Industry officials are also expressing environmental concerns. Referring to the fracking process which can require more than a million gallons of water per well, they are saying that if shale gas wells fade faster than expected, energy companies will have to drill more wells or hydrofrack them more often, resulting in more toxic waste.
The information was provided in emails obtained through open-records requests or provided to The New York Times by industry consultants and analysts who say they think the public perception of shale gas does not match reality. Deborah Rogers, a member of the advisory committee of the Federal Reserve Bank of Dallas, remembers saying, “I think we have a big problem” when she first studied well data from shale companies in October 2009 after attending a speech by the chief executive of Chesapeake.
Her research showed that the math wasn’t adding up and the wells were petering out faster than expected. “These wells are depleting so quickly that the operators are in an expensive game of ‘catch-up,'” Rogers wrote in an email on Nov. 17, 2009, to a petroleum geologist in Houston, who wrote back that he agreed.
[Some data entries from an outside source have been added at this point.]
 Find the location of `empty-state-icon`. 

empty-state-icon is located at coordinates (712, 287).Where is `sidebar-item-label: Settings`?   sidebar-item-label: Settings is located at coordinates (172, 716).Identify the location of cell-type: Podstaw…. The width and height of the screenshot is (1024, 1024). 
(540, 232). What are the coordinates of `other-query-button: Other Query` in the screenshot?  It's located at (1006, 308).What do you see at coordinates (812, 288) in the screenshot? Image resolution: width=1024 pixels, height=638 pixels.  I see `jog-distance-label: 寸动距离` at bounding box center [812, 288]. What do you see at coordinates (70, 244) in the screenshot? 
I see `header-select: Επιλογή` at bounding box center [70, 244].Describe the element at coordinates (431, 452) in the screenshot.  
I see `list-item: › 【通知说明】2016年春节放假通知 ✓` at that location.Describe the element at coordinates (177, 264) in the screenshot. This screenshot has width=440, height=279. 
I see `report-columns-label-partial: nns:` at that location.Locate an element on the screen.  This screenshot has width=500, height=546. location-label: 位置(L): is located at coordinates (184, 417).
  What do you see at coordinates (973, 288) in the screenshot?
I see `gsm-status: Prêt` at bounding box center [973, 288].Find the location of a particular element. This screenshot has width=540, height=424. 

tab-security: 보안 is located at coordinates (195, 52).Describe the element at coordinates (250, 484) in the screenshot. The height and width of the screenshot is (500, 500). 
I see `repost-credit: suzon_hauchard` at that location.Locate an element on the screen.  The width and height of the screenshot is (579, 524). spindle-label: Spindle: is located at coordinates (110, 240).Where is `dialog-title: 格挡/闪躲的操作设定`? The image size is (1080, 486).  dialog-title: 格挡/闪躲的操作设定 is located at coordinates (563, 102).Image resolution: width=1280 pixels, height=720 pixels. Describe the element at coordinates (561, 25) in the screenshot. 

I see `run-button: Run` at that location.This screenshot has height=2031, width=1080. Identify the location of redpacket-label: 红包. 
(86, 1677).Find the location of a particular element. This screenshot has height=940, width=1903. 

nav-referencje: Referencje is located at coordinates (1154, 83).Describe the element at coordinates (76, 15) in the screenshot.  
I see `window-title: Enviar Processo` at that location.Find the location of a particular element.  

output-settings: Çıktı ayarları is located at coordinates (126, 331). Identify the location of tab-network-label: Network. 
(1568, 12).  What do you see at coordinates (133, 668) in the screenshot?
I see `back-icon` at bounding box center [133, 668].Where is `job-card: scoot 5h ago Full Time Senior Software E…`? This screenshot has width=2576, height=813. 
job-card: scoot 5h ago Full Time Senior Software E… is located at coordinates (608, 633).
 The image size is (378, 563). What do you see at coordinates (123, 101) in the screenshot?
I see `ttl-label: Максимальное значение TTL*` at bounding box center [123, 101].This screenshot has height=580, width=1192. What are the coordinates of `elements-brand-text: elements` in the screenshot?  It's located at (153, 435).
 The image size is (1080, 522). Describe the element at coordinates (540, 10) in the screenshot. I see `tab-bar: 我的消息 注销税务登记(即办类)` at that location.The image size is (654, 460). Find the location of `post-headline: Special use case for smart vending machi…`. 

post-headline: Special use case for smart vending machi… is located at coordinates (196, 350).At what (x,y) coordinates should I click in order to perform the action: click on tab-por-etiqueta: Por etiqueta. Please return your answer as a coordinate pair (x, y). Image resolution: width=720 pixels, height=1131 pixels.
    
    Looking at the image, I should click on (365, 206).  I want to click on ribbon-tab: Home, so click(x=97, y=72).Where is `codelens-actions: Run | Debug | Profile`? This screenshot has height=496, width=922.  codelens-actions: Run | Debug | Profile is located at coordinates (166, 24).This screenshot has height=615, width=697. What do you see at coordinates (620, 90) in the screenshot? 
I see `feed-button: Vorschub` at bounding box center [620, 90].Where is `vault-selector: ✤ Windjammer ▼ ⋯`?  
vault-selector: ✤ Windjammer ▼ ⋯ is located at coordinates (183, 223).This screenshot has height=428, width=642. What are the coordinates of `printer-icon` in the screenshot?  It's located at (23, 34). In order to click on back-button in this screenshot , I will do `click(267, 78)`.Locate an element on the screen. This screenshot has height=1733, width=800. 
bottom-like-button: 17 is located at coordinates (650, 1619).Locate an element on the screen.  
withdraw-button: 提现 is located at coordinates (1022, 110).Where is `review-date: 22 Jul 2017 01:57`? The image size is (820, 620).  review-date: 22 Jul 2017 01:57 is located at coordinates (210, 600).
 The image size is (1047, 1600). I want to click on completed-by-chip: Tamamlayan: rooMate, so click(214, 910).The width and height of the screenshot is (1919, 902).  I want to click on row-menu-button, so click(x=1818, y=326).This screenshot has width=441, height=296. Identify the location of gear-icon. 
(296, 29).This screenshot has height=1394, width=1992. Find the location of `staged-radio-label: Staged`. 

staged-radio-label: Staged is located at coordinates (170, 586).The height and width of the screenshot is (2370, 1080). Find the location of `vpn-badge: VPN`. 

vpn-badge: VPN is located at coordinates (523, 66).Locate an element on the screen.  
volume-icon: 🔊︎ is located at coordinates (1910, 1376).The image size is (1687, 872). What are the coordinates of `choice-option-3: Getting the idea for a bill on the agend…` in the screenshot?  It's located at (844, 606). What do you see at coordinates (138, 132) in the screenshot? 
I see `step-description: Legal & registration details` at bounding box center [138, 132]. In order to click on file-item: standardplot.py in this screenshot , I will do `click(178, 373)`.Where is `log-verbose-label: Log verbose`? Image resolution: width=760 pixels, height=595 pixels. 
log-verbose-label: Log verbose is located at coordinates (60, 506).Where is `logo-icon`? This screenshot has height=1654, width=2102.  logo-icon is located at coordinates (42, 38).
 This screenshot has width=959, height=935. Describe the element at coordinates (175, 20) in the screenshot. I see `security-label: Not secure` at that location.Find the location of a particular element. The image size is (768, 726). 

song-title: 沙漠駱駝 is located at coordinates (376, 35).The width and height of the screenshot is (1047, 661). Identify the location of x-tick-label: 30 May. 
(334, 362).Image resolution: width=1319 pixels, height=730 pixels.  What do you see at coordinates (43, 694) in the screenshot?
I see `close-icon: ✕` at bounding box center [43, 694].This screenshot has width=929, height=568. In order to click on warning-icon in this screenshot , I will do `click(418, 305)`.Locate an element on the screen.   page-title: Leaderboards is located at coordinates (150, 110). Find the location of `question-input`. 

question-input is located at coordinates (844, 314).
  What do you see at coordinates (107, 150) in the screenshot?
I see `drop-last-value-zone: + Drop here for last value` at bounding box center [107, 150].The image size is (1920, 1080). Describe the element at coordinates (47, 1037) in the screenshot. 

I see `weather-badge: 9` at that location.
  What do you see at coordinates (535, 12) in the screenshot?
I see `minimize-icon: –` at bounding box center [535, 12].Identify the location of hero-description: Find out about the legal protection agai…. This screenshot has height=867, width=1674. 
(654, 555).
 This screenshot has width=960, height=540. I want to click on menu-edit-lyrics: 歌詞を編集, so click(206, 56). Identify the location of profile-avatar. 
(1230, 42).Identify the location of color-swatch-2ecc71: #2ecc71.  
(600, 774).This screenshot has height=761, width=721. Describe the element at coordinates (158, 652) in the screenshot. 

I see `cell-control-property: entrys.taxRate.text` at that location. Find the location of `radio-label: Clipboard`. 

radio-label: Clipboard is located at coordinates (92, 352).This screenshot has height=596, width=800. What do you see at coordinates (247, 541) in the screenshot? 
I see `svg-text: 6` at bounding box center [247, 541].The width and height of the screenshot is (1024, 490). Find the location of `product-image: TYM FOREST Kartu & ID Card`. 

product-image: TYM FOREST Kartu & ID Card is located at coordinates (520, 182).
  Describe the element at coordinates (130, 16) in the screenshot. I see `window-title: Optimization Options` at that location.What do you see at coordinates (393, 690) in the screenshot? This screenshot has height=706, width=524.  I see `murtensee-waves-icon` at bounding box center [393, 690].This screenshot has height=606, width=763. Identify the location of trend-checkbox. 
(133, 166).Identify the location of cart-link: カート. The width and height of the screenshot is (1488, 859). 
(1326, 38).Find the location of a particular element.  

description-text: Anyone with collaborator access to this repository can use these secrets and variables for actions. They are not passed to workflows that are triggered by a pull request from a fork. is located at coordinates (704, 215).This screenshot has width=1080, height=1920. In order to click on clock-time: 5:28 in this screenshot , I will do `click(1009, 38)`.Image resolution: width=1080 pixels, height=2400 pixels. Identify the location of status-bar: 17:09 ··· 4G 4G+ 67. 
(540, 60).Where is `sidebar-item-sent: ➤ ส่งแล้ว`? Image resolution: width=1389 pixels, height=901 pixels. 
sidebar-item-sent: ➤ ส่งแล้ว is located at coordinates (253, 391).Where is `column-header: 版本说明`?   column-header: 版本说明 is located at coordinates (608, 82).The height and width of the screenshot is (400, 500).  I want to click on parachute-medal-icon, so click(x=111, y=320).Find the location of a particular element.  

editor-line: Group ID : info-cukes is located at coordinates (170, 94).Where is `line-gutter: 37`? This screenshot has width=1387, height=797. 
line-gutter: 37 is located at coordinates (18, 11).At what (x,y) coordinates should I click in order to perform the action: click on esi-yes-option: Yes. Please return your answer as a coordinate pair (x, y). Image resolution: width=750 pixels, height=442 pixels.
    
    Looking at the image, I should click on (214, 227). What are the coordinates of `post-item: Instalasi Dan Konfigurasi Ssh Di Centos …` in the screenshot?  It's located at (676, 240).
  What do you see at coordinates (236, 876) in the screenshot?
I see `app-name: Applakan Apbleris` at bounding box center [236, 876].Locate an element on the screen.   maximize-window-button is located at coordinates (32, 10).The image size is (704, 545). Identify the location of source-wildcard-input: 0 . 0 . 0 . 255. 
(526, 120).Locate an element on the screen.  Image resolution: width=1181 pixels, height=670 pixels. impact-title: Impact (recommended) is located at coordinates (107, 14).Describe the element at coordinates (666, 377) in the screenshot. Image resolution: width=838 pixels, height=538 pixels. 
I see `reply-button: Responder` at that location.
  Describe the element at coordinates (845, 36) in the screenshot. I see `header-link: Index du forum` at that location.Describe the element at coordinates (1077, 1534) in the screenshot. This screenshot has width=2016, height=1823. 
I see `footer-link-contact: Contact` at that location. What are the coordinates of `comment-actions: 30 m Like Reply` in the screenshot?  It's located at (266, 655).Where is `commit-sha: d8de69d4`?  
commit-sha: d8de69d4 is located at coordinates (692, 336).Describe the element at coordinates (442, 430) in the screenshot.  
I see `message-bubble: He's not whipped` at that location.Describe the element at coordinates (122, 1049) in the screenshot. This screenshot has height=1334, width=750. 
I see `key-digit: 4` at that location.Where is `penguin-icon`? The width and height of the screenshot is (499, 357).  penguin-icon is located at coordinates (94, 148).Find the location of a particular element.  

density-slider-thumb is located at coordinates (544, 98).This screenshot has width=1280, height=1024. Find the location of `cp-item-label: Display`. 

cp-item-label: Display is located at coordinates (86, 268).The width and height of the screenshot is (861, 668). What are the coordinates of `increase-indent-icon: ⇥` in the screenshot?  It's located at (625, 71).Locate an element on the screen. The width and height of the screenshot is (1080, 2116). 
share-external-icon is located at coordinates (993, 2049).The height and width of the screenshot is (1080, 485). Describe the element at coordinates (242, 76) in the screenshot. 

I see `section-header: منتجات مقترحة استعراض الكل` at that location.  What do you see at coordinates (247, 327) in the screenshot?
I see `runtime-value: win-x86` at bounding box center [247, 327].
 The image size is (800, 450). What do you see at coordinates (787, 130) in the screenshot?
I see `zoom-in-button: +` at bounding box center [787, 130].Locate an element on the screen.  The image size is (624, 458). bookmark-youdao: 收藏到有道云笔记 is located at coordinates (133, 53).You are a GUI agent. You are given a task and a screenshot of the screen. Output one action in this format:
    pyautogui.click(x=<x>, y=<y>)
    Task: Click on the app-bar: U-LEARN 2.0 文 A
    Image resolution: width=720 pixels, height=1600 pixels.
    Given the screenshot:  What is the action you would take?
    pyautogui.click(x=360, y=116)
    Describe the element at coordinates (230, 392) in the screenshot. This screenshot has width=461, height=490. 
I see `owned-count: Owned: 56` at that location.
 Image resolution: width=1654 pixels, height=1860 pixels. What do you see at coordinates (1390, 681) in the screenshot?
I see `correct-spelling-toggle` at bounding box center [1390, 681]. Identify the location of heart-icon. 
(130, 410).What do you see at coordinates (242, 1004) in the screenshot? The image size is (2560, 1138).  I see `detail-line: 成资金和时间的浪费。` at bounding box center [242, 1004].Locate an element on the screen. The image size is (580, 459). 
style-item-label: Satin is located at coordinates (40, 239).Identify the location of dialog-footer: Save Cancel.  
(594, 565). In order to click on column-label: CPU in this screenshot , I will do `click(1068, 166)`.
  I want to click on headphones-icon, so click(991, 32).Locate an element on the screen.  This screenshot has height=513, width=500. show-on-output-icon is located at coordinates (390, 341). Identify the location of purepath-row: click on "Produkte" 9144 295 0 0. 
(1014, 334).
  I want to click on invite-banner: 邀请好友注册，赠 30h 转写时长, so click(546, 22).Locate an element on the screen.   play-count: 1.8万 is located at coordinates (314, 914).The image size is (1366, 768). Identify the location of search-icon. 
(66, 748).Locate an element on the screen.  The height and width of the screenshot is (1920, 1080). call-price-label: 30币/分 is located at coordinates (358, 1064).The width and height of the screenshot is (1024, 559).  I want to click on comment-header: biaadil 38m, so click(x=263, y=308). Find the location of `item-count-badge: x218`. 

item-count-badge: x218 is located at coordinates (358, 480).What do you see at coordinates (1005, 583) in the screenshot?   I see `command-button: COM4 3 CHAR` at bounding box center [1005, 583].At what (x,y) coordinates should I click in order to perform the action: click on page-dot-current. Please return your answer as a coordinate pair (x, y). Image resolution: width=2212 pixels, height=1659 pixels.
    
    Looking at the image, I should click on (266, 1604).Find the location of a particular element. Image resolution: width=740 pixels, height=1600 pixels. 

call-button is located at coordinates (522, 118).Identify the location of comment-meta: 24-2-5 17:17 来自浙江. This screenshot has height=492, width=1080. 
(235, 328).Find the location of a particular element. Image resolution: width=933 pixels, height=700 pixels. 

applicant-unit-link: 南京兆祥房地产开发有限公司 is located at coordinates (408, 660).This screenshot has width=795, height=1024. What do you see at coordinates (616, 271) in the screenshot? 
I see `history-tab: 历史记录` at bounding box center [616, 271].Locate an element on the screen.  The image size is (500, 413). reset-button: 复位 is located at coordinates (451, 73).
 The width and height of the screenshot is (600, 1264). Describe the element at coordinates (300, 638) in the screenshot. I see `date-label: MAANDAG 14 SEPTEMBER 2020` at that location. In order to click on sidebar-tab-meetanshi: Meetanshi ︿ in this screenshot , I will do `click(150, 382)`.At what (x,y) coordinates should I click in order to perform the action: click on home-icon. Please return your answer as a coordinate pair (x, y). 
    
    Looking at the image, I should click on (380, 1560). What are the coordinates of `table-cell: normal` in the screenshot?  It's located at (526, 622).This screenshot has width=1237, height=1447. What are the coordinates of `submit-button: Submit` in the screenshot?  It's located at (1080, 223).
When the boom began in 2008 oil and gas companies were offering Fort Worth residents as much as $27,500 per acre for signing leases. By late 2008 the recession began and natural gas prices plunged by nearly two-thirds, throwing the drilling companies’ business models into a tailspin. Some company engineers were projecting a well life span to be 20 to 30 years but some federal energy analysts were doubtful based on the wells’ performances.
Given the many hazards and uncertainties surrounding retrieval of natural gas, I once again plead for caution. The fact that many industry insiders and experts are questioning the financial feasibility should make us question the road we are on—it is not too late for a course correction. We do not want to rape, pillage, and plunder our state when there is so much to lose.